GUILHERME LAMOUNIER
Ao ouvir os versos de "Será que eu pus um grilo na sua cabeça" é difícil imaginar que aquele frescor já datado presente nas composições de Guilherme Lamounier seja apenas um vestígio nublado hoje em dia, com seu compositor fadado ao silêncio social da doença mental, longe de qualquer resquício de genialidade musical expressa em seu fantástico álbum de 1973, uma verdadeira obra prima brasileira praticamente desconhecida! É quase chocante se não fosse um lugar comum no mundo da música tais reclusões dadas pelos excessos de uma vida intensa e mais forte do que se poderia aguentar. De uma forma quase mórbida e estranha a jornada de reclusão de Lamounier lembra muito a de Syd Barrett, de Daniel Johnston, de Arnaldo Baptista. Todos gênios inquestionáveis que perderam seu brilho seja por doença mental desencadeada por droga, ou variações do mesmo motivo, mas quase sempre seguindo um caminho semelhante.
O grande música é mais famoso por músicas menos poderosas, presentes em novelas da globo, mas para qualquer um que conhece um pouco do potencial das raridades do Brasil, conhece a pérola de 73, um album com uma capa psicodélica que hoje só se encontra na faixa de mil reais. E se existe um caminho para analisar o potencial de Lamounier é exatamente neste álbum!
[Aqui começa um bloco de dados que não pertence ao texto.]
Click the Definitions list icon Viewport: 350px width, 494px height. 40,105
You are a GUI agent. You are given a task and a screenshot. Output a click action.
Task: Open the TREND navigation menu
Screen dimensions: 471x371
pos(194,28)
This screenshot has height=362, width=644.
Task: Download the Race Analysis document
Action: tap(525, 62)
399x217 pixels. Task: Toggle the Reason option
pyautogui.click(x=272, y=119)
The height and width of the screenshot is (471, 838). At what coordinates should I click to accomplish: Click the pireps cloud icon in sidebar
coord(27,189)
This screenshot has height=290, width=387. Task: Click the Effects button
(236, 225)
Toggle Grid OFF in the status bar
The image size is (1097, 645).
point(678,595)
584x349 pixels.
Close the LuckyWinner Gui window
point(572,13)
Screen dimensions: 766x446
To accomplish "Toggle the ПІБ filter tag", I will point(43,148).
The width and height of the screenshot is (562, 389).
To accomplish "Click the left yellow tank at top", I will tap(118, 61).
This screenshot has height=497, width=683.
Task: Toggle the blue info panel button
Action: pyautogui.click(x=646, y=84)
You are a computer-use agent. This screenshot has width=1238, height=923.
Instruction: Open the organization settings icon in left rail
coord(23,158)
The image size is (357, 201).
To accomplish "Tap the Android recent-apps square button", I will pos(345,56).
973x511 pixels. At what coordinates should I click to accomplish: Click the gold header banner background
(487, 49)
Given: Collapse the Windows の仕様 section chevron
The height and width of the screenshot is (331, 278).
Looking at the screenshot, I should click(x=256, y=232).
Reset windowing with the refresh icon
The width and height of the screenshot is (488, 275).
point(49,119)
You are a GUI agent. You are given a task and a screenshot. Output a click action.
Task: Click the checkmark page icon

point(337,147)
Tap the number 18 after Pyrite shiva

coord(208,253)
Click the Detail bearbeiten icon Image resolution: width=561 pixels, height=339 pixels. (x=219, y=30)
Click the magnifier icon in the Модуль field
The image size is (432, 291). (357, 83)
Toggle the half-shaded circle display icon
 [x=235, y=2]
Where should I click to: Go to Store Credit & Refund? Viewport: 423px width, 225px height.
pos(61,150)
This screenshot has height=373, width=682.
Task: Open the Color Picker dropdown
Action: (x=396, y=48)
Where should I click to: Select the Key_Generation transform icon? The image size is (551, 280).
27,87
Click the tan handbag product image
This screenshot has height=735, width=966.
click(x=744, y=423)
A começar por "Mini Neila", uma canção com tom de fábula nostálgica que consegue tornar a memória da infância quase palpável. Saber que esse hit brutalmente pop está empoeirado no mundo da música chega a me doer no coração. Sua métrica, letra e melodia são primorosas. Já "Telhados do mundo" é uma balada psicodélica quase progressiva (ou seria pós-progressiva?) que traz toda a viagem nítida pela qual provavelmente Lamounier e seus amigos viviam naquela época. O ácido lisérgico e todas as variações possíveis de psicotrópicos eram valorizadíssimos. Ao cantar "Não me interessa saber o que vocês pensam de mim por aí, só me interessa saber quem sou, ou o que não sou por aqui", consegue revelar muito de sua aflição interior que infelizmente ficam fragmentadas dado nossa distância de observação da vida deste gênio. Em "Amanhã não sei", arrebatadora e também melancólica traz essa grande carga emocional no seu refrão: "Oh meu amor não pense mais no amanhã, ... não faça agora o amanhã..., seu amanhã agora...", acabando em um arrebatador arranjo de cordas crescente e poderoso em meio aos gritos rasgados de soul tão presentes em sua música.
O álbum inteiro é uma obra prima como já falei, não existe música ruim neste disco e se existe uma certeza é que Lamounier precisa ser descoberto, admirado, mesmo que tardiamente. Guilherme Lamounier hoje segue sua vida reclusa em seu apartamento, longe de qualquer lembrança de tudo que vivei (provavelmente) e tudo isso graças a esquizofrenia que, segundo seu ex parceiro e amigo, não quer tratar, por que não acredita que seja doente. Anda sujo, mal arrumado, sente-se perseguido, tem delírios e fantasias...
Nos resta seguir a vida tendo na memória auditiva, o potencial desta obra prima composta por ele.